====== Selected passage
With its emphasis on the role of the state and strong moral values, some on the political left held up Sweden as a socialist utopia. But now, a resurgent right – at home and abroad – is determined to highlight what they perceive as trouble in paradise.

Their charge is simple: that behind the rosy veneer, too many immigrant communities have not assimilated into Swedish society, but have imported problems of their own – leading to parallel societies, a rise in crime, and a strain on the historically generous welfare state.

Amid conflicting narratives, convenient statistics and an unhealthy culture of confirmation bias, the internet presents two very different pictures of Sweden. But speak to anyone with first-hand experience, and they will concede that the truth is somewhere in the middle.

Fabian Moraga, 40, first came to Sweden in 1981 when his family fled political oppression in Chile. He said his family assimilated well into Malmö at the time, but cites a shift in public opinion which first began in the early 1990s.

The Möllevången district of Malmö has seen Arabic restaurants spring up as a result of recent immigration (Getty)

“There were a lot of refugees from the Balkans. A lot of them were criminals, a lot of them didn’t have the same opportunities that I had when I came. So I would say the environment changed. It was then that parties which were against refugees started to gain support.”

Malmö is often slapped with some of the more damning descriptions in the discourse around Sweden. The city has been called “the rape capital of Europe” by Nigel Farage, and its notorious Rosengård area – the scene of riots and disorder in recent years – has been described as a no-go zone, even for the emergency services. Mr Moraga said this is not a fair depiction.

“Malmö is segregated for sure. If you’re Turkish, you will live with other Turkish families in the same area, that’s just about feeling secure, but I wouldn’t say it’s that bad. Rosengård is only one street, compared with how big the whole area is. And the media is covering mostly the conflict between two gangs. So criminality happens, but it’s not a no-go zone.”
============
====== Stored data
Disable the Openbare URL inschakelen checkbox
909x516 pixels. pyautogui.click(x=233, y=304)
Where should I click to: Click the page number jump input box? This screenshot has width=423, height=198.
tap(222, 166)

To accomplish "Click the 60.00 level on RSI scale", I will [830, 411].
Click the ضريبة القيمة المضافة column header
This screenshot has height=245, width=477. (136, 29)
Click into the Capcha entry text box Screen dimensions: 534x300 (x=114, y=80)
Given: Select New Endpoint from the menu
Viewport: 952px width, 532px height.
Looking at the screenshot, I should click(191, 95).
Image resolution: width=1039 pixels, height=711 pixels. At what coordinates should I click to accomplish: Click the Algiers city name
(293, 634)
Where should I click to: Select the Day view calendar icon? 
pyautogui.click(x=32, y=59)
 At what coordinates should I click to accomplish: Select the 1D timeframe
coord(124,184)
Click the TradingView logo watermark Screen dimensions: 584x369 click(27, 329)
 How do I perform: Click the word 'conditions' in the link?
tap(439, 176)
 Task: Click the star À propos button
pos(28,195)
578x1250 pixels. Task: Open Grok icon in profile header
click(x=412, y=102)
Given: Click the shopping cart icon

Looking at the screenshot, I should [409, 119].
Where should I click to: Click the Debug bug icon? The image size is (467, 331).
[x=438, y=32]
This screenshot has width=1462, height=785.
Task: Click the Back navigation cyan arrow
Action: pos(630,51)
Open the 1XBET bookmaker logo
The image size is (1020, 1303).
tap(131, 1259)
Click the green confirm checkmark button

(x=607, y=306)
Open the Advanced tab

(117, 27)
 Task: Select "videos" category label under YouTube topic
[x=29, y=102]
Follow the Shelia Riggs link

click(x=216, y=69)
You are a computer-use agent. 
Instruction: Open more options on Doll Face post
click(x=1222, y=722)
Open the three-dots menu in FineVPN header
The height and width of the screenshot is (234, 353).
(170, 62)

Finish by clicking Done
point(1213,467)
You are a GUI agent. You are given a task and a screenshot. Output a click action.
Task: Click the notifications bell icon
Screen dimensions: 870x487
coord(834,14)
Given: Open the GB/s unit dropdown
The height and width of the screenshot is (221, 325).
============
Given exercise
From the article on immigration in Sweden above, output word for word the part that opens with the words "Amid conflicting narratives, convenient" and closes with "in the middle.".

Result of the exercise
Amid conflicting narratives, convenient statistics and an unhealthy culture of confirmation bias, the internet presents two very different pictures of Sweden. But speak to anyone with first-hand experience, and they will concede that the truth is somewhere in the middle.